Nach der Geburt ist es für die Mütter ein großes Anliegen, dass ihre Infektion nur dort bekannt wird, wo sie es für richtig halten. Aus Angst, dass ihre Kinder Nachteile erleiden und diskriminiert werden könnten, informieren viele Mütter selbst die Kinder nicht über ihre Infektion. Es entstehen Heimlichkeiten; beispielsweise werden Tabletten in andere Packungen gepackt, damit die Kinder zuhause nicht erkennen, dass es sich um HIV-Präparate handelt. Tabletten werden dann heimlich eingenommen, was dazu führen kann, dass die Einnahme vergessen wird. Bei Hausbesuchen der Beratungsstellen-Mitarbeiterinnen oder anderen Gelegenheiten, bei denen Kinder anwesend sein könnten, werden die Wörter „HIV“ und „AIDS“ nicht erwähnt.

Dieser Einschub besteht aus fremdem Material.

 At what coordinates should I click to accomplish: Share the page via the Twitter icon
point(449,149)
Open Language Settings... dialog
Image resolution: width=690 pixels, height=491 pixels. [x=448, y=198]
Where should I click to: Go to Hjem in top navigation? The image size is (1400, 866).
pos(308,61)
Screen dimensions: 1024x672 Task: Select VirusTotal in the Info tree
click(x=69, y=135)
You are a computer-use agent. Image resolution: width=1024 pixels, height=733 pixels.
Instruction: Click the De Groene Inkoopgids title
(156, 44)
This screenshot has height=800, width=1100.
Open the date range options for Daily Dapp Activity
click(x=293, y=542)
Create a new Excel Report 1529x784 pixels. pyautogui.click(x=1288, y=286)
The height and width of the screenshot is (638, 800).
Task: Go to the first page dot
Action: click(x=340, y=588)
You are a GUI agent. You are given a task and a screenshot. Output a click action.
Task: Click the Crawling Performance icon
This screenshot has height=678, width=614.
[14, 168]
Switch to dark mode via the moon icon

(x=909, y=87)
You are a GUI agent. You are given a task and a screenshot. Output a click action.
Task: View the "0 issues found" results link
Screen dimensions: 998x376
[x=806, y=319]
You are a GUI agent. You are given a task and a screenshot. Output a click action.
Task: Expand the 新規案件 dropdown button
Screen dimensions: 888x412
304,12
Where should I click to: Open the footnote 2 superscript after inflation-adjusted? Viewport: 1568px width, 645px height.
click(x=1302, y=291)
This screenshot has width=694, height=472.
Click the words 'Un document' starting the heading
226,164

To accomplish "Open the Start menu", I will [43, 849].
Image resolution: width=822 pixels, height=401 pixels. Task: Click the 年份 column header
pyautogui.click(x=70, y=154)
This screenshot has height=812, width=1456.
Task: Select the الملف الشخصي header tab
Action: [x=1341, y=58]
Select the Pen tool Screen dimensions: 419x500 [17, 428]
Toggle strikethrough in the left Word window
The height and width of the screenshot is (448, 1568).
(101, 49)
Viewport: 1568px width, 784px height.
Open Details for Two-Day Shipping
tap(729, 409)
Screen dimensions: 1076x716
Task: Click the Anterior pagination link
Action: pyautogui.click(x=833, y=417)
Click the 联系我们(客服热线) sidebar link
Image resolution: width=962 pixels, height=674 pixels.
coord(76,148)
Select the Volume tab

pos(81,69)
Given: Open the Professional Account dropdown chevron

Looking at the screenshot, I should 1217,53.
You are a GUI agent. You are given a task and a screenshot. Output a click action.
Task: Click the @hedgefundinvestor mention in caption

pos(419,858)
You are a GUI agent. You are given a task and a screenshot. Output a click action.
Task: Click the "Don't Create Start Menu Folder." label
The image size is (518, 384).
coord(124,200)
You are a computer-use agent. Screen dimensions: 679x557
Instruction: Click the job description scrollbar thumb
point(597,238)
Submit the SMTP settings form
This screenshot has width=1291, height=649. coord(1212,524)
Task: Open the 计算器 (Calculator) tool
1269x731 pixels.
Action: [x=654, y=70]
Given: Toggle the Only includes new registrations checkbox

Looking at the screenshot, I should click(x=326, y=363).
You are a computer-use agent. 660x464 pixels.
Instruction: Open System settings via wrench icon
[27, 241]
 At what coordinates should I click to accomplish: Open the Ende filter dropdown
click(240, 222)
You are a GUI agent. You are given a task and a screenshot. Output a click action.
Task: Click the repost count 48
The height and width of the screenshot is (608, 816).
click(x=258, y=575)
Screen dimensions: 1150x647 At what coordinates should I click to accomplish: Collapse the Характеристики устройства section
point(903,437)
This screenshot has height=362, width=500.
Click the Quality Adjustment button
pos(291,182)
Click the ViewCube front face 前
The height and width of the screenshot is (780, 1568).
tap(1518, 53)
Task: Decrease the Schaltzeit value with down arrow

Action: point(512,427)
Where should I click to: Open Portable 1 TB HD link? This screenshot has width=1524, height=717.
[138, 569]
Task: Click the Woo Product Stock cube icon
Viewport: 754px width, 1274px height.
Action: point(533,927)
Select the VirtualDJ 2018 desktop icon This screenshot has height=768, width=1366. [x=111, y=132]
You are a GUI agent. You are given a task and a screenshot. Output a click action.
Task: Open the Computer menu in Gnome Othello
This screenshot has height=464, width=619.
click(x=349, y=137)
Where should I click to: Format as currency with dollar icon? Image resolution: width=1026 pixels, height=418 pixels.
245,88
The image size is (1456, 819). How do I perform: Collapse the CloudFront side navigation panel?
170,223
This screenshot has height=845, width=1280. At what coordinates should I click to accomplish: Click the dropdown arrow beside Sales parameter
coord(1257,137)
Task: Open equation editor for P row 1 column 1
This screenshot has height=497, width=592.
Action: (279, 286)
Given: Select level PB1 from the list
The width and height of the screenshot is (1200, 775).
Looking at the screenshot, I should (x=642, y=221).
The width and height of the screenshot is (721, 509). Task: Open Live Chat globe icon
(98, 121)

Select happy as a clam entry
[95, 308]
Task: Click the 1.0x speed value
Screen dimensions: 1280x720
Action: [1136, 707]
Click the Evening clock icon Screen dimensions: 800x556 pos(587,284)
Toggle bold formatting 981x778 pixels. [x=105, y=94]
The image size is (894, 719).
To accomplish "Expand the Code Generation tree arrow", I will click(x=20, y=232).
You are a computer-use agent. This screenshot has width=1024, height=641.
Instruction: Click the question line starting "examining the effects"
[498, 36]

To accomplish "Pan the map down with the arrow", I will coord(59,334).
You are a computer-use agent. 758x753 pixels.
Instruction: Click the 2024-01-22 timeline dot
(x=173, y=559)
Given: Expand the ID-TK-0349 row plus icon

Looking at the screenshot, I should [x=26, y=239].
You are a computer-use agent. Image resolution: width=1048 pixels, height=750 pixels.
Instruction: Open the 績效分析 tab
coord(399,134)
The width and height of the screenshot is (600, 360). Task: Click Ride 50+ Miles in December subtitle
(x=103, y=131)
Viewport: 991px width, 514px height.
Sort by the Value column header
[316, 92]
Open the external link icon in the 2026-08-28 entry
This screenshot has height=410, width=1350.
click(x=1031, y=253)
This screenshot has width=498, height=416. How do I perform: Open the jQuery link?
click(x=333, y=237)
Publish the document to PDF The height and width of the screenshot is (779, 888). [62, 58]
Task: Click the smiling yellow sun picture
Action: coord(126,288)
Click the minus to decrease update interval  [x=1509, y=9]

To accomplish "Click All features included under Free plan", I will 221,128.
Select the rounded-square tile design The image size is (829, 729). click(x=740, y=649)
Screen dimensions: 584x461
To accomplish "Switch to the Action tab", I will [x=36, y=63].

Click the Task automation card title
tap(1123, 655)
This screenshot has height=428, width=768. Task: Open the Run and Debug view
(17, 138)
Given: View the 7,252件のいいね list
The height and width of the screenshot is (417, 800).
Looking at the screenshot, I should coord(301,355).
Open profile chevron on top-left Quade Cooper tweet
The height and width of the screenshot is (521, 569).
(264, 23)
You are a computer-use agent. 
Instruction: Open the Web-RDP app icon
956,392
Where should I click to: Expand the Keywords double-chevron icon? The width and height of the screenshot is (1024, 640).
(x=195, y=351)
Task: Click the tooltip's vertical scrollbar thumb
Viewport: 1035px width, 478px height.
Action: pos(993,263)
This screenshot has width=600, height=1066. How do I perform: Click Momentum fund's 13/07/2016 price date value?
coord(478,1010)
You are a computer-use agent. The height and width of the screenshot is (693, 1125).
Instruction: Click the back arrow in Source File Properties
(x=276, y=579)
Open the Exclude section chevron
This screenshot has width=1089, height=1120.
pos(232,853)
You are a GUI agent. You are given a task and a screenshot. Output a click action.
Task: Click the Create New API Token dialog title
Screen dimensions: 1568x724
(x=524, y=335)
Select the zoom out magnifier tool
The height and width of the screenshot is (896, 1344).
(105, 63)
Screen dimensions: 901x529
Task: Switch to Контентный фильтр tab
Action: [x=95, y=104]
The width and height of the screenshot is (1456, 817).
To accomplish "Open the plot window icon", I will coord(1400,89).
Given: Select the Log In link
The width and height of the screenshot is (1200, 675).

Für regelmäßige Termine beim HIV-Schwerpunktarzt müssen dann Ausreden her. Die HIV-Infektion wird dann gegenüber der Familie als „etwas, das vertretbar erscheint ausgegeben, wie Rheuma oder eine Autoimmunerkrankung“, sagt Mena Klemp.

Andrea Wetzchewald von der  AIDS-Hilfe Wuppertal e.V.
Andrea Wetzchewald von der AIDS-Hilfe Wuppertal e.V.
©Tom V Kortmann

Wie Andrea Wetzchewald berichtet, musste sie sich bereits dafür einsetzen, dass der HIV-Status von Müttern aus dem Mutterpass oder den sogenannten U-Heften der Kinder gelöscht wird: „Wir helfen dabei, dass dies verhindert bzw. rückgängig gemacht wird, indem wir mit dem Gynäkologen reden. Im Mutterpass darf die Durchführung des HIV-Test dokumentiert werden, das Ergebnis nicht“. In den gelben Früherkennungsuntersuchungs-Heften für Kinder (U-Heften), in denen von der Geburt bis zur Einschulung Ergebnisse von medizinischen Untersuchungen und zur geistigen, körperlichen und sprachlichen Entwicklung aufgeführt sind, darf der HIV-Status der Mutter nicht vermerkt sein. Das U-Heft muss bei der Anmeldung im Kindergarten vorgelegt werden. Mena Klemp berichtet von einem Vorfall in Bonn: Eine Kindergartenleiterin hatte von der HIV-Infektion einer alleinerziehenden Mutter erfahren und wollte die anderen Eltern darüber informieren. Mena Klemp konnte sie durch ein Gespräch in der AIDS-Initiative Bonn darüber aufklären, dass es keine Informationspflicht bei der HIV-Infektion einer Mutter gibt und man bei Mitteilung an die Eltern sogar rechtlich gegen sie vorgehen könnte. Die Kindergartenleiterin konnte überzeugt werden. „Im Fall einer HIV-Infektion des Kindes wäre es sehr viel schwieriger gewesen, der Kindergartenleitung zu vermitteln, die HIV-Infektion gegenüber den Eltern geheim zu halten. Infektionsängste sind immer noch sehr weit verbreitet“ sagt Mena Klemp. „Dass es beim Spielen noch nie eine HIV-Übertragung von Kind zu Kind gegeben hat, ist vielen Menschen nicht bekannt.“ Durch die Aufklärung über Ansteckungswege und Schutzmöglichkeiten in den letzten 30 Jahren konnten viele unbegründete Ängste über Infektionsmöglichkeiten abgebaut werden. Trotzdem kommt es auch heute noch vor, dass gerade wenn es um die eigenen Kinder geht, Mütter unter Ängsten leiden. Deshalb ist es sehr wichtig, immer wieder sachlich Aufklärung über die Ungefährlichkeit sozialer Kontakte zu leisten.